The Commodity Futures Trading Commission oversees the futures markets. It is particularly zealous in cracking down on many over-the-counter futures transactions, usually confining approved trading to the exchanges. But in general, it is considered a more gentle regulator than the SEC. In 1996, for example, it approved a record 92 new kinds of futures and farm commodity options contracts. From time to time, an especially aggressive SEC chairman asserts a vigorous role for that commission in regulating futures business.  

"Black Monday" and the Long Bull Market
On Monday, October 19, 1987, the value of stocks plummeted on markets around the world. The Dow Jones Industrial Average fell 22 percent to close at 1738.42, the largest one-day decline since 1914, eclipsing even the famous October 1929 market crash.

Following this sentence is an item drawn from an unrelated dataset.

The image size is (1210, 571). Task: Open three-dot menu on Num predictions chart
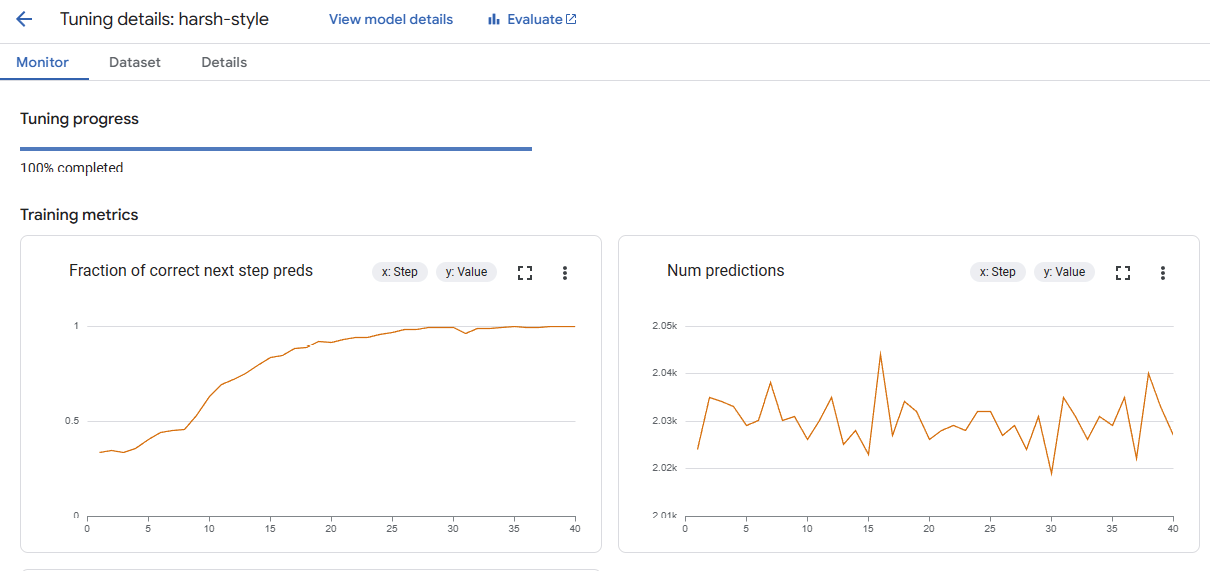[1163, 273]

     The Brady Commission (a presidential commission set up to investigate the fall) the SEC, and others blamed various factors for the 1987 debacle -- including a negative turn in investor psychology, investors' concerns about the federal government budget deficit and foreign trade deficit, a failure of specialists on the New York Stock Exchange to discharge their duty as buyers of last resort, and "program trading" in which computers are programmed to launch buying or selling of large volumes of stock when certain market triggers occur. The stock exchange subsequently initiated safeguards. It said it would restrict program trading whenever the Dow Jones Industrial Average rose or fell 50 points in a single day, and it created a "circuit-breaker" mechanism to halt all trading temporarily any time the DJIA dropped 250 points. Those emergency mechanisms were later substantially adjusted to reflect the large rise in the DJIA level. In late 1998, one change required program-trading curbs whenever the DJIA rose or fell 2 percent in one day from a certain average recent close; in late 1999, this formula meant that program trading would be halted by a market change of about 210 points. The new rules set also a higher threshold for halting all trading; during the fourth quarter of 1999, that would occur if there was at least a 1,050-point DJIA drop.

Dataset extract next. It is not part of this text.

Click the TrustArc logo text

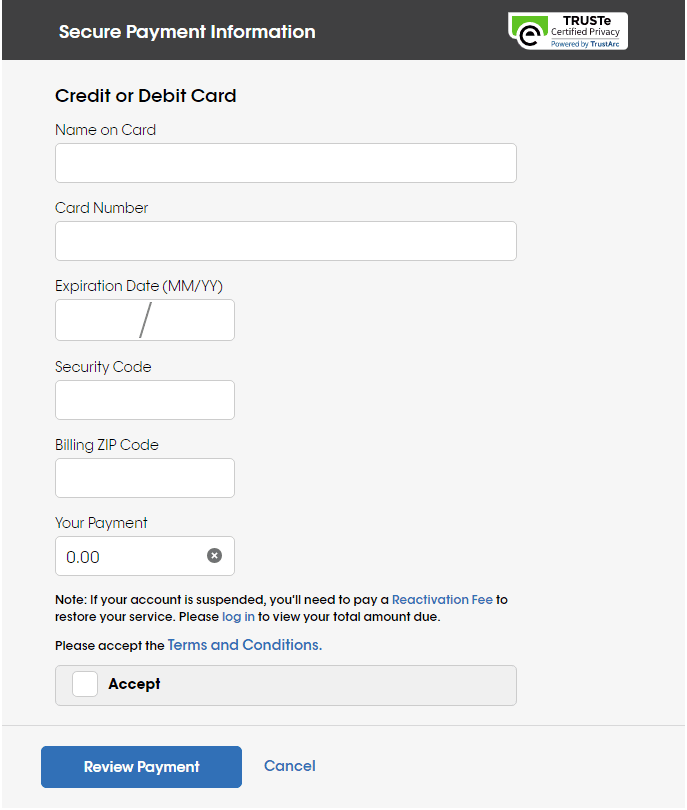(585, 42)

     Those reforms may have helped restore confidence, but a strong performance by the economy may have been even more important. Unlike its performance in 1929, the Federal Reserve made it clear it would ease credit conditions to ensure that investors could meet their margin calls and could continue operating. Partly as a result, the crash of 1987 was quickly erased as the market surged to new highs. In the early 1990s, the Dow Jones Industrial Average topped 3,000, and in 1999 it topped the 11,000 mark.